- WHAT THE EXERCISE ASKS
Lay out the lines as a JSON list of strings, one string per line and no blank lines. Begin at the line that has "You are a computer-use agent." and go through the end of the lines.

Item-finding lines:
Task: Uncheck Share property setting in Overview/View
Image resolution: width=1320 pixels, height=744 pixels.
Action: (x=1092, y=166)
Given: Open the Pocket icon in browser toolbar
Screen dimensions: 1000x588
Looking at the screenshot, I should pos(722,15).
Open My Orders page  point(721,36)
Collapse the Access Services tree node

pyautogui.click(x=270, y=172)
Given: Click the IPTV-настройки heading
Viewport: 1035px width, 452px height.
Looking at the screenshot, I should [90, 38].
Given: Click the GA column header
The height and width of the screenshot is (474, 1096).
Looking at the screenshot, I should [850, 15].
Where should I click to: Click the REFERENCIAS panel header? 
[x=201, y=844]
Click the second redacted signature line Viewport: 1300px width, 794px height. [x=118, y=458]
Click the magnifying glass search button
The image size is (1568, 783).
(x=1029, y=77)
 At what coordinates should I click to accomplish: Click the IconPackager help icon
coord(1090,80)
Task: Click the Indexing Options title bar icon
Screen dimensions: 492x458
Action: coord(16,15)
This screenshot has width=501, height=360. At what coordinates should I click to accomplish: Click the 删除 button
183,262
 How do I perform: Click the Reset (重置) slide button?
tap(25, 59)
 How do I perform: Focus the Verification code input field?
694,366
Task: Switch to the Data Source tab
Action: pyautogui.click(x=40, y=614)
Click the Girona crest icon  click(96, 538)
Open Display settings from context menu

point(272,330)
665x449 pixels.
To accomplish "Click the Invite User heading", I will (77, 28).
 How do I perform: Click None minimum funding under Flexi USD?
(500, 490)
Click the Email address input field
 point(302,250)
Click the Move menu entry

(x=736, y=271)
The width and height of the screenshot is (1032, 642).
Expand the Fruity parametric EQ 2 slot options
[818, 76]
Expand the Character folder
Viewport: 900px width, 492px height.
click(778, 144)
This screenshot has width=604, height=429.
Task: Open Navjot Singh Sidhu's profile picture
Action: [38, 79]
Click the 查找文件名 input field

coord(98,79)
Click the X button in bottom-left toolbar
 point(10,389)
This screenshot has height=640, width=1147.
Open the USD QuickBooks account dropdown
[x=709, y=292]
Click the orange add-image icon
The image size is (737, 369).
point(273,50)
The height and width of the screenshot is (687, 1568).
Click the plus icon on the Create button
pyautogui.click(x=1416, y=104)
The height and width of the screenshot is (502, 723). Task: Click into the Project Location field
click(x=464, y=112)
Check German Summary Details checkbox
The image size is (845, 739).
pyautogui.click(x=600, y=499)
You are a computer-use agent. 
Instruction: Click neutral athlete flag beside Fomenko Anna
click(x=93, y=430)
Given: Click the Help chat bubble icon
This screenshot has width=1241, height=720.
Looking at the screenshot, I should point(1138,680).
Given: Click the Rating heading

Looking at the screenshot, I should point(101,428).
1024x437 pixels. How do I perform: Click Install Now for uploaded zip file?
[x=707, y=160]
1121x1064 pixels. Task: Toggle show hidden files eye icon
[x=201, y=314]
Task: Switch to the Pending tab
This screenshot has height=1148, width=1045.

- OUTPUT FOR THIS TASK
[
  "You are a computer-use agent. ",
  "Instruction: Click neutral athlete flag beside Fomenko Anna",
  "click(x=93, y=430)",
  "Given: Click the Help chat bubble icon",
  "This screenshot has width=1241, height=720.",
  "Looking at the screenshot, I should point(1138,680).",
  "Given: Click the Rating heading",
  "Looking at the screenshot, I should point(101,428).",
  "1024x437 pixels. How do I perform: Click Install Now for uploaded zip file?",
  "[x=707, y=160]",
  "1121x1064 pixels. Task: Toggle show hidden files eye icon",
  "[x=201, y=314]",
  "Task: Switch to the Pending tab",
  "This screenshot has height=1148, width=1045."
]